Ravage Webzine, 23 July 2014: 'Court blunders on AIVD/NSA cooperation'
“The judge ruled on Wednesday that the exchange of telecommunications between the AIVD/MIVD and the US NSA is permissible. The plaintiffs will appeal.
Dutch intelligence agencies are allowed to continue exchanging telecommunications with their US counterparts at the NSA. This puts the AIVD/MIVD in possession of information they should never have been allowed to intercept under Dutch law. However, it is no reason for the court in The Hague to stop the international exchange. The judges consider information sharing important for national security.
The court found that the Dutch services exchange collected telecommunications data with the NSA, among others. The data in question may include both metadata (data about the communication, such as who is calling and for how long, when and from where) and data relating to the content of the communication.
The lawsuit had been filed by a number of individuals and the Dutch Association of Criminal Lawyers, the Dutch Association of Journalists, the Internet Society Netherlands association and the Privacy First foundation. They believe that citizens' privacy is being affected too much and demand that the AIVD/MIVD stop receiving and using illegally collected foreign intelligence on Dutch citizens.
In a reaction, Privacy First let it be known that the Hague court missed the mark completely, as in its opinion that the legal foreseeability requirement (including privacy safeguards) of art. 8 ECHR would apply to a lesser extent in the international exchange of data between secret services. In the Netherlands, the legal basis for such exchange is formed by a relatively obscure legal provision, namely art. 59 Wiv.

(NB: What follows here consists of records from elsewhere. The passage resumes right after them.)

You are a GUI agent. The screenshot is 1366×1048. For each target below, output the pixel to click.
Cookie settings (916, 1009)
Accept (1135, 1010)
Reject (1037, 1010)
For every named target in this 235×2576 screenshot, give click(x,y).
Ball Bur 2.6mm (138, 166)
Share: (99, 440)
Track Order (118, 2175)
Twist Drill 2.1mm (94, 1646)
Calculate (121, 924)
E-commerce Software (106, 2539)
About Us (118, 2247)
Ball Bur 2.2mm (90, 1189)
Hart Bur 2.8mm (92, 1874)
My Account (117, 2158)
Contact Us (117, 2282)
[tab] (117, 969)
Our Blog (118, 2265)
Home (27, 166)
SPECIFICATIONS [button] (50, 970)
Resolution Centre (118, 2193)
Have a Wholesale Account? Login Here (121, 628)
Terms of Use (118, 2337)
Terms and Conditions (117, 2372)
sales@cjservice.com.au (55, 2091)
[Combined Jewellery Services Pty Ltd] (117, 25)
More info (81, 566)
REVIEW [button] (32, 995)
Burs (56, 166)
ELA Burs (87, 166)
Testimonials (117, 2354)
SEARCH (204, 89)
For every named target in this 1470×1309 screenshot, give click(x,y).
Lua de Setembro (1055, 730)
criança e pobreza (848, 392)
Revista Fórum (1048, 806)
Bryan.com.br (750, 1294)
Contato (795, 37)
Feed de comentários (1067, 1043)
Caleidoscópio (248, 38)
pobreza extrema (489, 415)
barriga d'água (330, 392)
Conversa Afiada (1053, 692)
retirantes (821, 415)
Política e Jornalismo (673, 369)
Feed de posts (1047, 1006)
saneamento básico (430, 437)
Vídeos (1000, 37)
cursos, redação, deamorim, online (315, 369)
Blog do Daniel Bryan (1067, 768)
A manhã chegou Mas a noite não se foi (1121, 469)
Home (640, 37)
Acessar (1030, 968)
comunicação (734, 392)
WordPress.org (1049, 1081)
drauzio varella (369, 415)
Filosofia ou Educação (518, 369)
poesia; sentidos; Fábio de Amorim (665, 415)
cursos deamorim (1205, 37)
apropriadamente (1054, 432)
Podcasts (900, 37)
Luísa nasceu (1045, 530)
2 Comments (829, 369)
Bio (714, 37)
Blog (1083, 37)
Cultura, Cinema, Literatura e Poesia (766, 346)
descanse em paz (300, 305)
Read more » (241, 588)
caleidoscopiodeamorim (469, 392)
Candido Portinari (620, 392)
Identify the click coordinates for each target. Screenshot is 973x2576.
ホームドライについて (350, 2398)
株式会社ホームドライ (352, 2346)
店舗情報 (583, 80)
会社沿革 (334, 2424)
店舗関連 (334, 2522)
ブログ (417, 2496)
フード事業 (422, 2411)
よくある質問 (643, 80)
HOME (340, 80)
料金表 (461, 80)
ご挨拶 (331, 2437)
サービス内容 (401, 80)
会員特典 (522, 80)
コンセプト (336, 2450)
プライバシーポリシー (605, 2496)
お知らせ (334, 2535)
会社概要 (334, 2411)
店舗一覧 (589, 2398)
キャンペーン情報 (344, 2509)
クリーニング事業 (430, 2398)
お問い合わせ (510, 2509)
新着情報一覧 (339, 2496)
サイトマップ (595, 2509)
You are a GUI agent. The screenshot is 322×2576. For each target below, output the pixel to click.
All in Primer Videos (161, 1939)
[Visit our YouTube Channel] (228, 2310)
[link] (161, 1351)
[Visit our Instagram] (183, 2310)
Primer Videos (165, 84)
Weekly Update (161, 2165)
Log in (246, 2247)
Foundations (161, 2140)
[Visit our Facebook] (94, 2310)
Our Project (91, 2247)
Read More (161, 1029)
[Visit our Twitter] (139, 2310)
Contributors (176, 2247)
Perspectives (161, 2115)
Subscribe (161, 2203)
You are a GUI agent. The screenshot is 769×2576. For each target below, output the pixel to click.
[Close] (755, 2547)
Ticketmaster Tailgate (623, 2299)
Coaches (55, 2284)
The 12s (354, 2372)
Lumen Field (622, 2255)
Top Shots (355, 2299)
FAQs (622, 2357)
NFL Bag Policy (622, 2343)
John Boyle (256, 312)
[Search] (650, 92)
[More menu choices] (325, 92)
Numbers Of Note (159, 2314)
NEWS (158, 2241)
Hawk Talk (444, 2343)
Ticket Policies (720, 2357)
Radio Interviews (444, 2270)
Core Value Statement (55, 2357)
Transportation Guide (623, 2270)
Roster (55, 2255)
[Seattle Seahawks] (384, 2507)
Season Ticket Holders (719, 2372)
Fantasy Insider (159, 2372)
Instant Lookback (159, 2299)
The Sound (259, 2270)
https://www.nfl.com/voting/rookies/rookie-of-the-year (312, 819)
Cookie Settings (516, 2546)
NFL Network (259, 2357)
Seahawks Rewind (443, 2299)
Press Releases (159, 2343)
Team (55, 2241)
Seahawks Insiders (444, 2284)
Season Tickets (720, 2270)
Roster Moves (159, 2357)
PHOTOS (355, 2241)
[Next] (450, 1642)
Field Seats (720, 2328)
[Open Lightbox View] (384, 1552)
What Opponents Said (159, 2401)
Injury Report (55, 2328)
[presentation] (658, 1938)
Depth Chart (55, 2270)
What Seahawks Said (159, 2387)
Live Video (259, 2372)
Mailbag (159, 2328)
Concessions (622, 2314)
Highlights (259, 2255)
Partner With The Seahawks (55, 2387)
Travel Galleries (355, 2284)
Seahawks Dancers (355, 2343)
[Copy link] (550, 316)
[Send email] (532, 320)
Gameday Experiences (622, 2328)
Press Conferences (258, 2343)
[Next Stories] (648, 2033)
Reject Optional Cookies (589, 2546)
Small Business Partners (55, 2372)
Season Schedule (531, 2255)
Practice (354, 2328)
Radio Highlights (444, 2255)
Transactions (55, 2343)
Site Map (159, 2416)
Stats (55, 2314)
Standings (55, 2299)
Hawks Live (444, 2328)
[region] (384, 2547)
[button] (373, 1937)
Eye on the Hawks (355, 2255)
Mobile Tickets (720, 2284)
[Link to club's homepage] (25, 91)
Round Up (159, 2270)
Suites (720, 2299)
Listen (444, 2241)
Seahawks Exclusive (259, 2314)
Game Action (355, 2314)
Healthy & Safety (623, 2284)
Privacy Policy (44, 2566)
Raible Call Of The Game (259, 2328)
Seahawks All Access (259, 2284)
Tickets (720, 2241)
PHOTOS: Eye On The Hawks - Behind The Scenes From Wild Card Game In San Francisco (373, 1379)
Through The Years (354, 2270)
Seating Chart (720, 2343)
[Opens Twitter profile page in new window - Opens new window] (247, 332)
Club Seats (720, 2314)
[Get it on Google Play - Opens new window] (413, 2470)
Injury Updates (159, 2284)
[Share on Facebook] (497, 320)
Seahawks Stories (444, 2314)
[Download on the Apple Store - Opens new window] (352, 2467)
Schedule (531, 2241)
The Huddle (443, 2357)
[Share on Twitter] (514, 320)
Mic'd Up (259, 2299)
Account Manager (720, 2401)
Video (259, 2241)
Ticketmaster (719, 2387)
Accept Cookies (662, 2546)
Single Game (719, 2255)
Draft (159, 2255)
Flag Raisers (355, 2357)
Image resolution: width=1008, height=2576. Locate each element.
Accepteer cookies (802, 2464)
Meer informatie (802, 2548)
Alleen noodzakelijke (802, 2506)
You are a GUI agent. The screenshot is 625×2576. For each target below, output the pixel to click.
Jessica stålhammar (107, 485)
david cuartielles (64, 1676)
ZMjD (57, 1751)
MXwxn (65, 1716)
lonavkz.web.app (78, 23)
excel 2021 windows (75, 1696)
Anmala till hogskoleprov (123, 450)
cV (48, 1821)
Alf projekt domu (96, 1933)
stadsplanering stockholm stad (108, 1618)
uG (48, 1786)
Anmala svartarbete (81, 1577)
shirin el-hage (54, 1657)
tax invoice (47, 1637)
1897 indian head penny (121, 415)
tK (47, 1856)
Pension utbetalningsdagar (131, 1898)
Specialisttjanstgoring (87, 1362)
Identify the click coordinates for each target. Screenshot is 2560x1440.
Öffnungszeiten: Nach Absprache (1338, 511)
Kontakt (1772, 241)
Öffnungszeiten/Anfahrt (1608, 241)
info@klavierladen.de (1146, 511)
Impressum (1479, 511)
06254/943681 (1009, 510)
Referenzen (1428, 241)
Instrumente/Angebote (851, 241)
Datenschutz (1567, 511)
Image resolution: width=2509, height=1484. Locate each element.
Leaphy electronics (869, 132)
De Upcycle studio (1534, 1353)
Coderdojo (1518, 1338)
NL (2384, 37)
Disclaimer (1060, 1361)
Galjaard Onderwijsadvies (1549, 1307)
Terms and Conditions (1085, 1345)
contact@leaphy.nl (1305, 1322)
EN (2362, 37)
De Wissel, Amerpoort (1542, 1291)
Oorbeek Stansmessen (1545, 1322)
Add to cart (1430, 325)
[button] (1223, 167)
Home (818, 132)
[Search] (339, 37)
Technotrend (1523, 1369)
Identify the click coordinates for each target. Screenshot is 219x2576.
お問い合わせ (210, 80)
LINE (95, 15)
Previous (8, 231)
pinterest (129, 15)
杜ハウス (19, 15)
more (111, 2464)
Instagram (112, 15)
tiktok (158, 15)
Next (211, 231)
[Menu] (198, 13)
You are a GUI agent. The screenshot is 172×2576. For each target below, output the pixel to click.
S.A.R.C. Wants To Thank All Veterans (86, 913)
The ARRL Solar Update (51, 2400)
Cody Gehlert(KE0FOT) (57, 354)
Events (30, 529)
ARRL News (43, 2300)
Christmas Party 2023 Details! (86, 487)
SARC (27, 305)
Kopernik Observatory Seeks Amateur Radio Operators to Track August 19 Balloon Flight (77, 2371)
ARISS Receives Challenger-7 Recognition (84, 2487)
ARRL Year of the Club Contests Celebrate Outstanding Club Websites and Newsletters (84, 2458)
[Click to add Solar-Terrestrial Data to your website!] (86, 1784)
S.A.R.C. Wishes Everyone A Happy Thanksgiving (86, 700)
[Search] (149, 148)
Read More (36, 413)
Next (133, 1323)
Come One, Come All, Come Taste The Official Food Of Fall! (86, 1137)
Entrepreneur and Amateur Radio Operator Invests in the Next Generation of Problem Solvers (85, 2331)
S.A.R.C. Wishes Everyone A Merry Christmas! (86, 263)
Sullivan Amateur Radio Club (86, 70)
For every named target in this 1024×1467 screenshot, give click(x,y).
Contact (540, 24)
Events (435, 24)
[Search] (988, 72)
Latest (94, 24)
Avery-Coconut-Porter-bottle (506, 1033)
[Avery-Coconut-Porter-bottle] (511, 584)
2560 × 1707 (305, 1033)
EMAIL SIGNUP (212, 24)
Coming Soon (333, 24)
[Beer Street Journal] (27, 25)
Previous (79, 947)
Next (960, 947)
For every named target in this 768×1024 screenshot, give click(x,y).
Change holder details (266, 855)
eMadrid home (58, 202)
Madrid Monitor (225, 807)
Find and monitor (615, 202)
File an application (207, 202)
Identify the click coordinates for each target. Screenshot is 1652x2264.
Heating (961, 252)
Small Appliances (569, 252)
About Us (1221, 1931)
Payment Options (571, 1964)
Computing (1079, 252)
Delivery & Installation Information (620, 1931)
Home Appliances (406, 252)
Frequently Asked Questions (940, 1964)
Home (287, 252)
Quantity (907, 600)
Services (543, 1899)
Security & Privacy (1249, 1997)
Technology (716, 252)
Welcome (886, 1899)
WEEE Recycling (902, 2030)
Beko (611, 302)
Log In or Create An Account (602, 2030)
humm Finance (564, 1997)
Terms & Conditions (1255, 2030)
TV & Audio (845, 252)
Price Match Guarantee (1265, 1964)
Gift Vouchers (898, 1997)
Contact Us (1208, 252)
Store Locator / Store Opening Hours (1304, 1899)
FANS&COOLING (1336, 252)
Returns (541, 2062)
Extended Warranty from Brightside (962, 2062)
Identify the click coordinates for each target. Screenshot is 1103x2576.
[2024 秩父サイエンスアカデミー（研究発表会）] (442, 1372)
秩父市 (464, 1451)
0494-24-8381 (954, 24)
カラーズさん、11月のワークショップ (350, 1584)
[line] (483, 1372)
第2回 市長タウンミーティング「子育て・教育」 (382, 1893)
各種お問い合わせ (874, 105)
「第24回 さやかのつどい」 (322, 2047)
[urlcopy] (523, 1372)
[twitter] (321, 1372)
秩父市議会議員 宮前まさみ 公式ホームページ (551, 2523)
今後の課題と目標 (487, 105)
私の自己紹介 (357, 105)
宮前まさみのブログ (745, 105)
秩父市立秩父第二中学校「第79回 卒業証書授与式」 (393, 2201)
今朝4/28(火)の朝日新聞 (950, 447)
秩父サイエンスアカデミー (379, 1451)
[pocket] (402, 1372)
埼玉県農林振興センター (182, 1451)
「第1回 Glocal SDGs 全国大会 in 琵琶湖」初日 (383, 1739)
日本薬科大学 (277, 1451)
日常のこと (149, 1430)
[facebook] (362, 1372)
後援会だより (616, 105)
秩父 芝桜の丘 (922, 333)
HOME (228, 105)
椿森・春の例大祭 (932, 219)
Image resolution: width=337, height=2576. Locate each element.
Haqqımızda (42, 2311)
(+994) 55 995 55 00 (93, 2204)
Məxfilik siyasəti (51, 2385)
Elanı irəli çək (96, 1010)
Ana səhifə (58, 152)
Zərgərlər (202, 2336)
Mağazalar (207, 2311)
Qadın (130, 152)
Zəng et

"This article falls far short of the modern requirements of Article 8 ECHR for such a provision. In essence, the current practice of exchanges between AIVD/MIVD and foreign secret services therefore takes place in a legal vacuum, a legal black hole", said Privacy First's Vincent Böhre. In Böhre's view, the Hague court's ruling amounts to legal laundering of this practice. Privacy First expects higher courts to deem this situation in violation of Article 8 ECHR and looks forward to the appeal to the Court of Appeal in The Hague with confidence."